▸ **Set of tasks**:
1. In the Form 8-K cover page, what date is given as the Date of Report?
2. Print the stretch of the Form 8-K cover page that opens with the words containing "SECURITIES EXCHANGE ACT" and closes with "in its charter)", unchanged.

UNITED STATES

SECURITIES AND EXCHANGE COMMISSION

Washington, D.C. 20549

 

FORM 8-K

 

CURRENT REPORT

 

PURSUANT TO SECTION 13 OR 15(d) OF THE

SECURITIES EXCHANGE ACT OF 1934

 

Date of Report (Date of earliest event reported) May 1, 2019

 

PERMA-FIX ENVIRONMENTAL SERVICES, INC.

 

(Exact name of registrant as specified in its charter)

 

Delaware   1-11596   58-1954497
(State or other jurisdiction
of incorporation)
  (Commission
File Number)
  (IRS Employer
Identification No.)

 

8302 Dunwoody Place, Suite 250, Atlanta, Georgia   30350
(Address of principal executive offices)   (Zip Code)

 

Registrant’s telephone number, including area code: (770) 587-9898

 

Not applicable

 

(Former name or former address, if changed since last report)

▸ **Stored records**:
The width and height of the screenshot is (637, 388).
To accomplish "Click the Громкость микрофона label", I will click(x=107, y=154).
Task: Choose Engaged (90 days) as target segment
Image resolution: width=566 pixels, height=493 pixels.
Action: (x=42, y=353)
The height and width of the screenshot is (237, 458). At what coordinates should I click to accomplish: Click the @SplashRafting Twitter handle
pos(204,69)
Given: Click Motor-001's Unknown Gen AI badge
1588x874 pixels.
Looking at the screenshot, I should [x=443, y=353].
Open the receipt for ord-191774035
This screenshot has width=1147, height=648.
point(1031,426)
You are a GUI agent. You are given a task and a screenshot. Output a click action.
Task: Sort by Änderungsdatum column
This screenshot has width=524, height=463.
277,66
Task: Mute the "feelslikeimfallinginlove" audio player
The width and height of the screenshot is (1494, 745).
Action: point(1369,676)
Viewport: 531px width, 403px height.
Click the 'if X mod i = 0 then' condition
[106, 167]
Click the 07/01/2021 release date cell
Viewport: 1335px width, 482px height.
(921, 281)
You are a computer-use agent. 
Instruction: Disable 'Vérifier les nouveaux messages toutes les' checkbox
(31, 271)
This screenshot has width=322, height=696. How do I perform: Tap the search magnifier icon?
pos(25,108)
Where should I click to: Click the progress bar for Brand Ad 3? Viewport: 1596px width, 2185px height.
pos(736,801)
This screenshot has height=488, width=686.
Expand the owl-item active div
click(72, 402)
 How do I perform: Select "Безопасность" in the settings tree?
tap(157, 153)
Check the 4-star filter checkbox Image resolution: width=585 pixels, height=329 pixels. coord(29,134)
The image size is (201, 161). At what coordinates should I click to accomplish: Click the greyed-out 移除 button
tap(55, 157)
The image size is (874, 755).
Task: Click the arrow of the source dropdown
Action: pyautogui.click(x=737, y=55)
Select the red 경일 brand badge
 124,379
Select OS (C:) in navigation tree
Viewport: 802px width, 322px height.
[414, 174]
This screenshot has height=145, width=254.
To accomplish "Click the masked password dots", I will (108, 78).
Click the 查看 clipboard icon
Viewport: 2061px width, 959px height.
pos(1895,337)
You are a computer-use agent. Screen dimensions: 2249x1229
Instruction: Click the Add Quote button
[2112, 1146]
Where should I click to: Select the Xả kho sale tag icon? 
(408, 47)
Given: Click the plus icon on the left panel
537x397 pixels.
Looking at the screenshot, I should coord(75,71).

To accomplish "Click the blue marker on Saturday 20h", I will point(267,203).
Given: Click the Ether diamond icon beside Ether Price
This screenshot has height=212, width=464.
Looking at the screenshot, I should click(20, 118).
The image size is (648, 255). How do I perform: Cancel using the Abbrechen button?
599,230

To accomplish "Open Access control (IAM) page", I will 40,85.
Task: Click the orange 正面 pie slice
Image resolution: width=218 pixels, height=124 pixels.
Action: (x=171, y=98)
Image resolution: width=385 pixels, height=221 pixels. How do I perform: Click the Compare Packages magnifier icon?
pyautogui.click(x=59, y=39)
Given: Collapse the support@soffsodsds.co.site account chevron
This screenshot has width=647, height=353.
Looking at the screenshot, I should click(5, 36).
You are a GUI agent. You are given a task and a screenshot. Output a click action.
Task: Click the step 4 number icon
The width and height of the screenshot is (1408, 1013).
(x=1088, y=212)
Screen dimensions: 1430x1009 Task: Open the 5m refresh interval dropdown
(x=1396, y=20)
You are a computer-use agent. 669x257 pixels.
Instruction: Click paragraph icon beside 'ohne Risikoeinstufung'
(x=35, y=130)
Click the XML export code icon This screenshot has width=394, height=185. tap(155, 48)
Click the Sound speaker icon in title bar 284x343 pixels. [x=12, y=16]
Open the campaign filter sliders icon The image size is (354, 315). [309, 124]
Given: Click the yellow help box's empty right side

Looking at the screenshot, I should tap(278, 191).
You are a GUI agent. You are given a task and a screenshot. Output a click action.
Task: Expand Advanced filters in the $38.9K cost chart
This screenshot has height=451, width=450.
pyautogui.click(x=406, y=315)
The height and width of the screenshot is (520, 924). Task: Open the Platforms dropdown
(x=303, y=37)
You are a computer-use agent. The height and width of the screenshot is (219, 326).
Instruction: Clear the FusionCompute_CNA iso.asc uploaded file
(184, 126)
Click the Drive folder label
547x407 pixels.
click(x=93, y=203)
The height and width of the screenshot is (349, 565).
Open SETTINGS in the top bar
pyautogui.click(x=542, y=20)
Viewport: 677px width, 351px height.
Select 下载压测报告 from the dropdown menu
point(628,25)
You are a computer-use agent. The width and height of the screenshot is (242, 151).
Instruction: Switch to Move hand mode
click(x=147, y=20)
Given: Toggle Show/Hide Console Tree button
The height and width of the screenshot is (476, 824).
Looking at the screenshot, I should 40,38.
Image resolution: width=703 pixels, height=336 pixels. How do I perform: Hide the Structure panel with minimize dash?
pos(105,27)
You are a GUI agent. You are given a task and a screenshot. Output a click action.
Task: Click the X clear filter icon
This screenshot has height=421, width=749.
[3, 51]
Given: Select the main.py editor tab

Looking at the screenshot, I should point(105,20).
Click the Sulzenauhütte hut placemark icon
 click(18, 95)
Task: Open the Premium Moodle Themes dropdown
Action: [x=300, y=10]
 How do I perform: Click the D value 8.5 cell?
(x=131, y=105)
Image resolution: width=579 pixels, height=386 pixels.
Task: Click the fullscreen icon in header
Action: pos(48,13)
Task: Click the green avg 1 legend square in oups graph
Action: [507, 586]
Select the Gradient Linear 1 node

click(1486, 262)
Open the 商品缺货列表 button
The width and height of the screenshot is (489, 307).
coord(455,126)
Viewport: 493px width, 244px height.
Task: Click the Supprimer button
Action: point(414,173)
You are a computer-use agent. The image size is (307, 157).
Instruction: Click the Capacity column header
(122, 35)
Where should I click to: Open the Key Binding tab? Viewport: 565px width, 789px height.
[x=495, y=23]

▸ **Answer set**:
1. May 1, 2019

2.
SECURITIES EXCHANGE ACT OF 1934

 

Date of Report (Date of earliest event reported) May 1, 2019

 

PERMA-FIX ENVIRONMENTAL SERVICES, INC.

 

(Exact name of registrant as specified in its charter)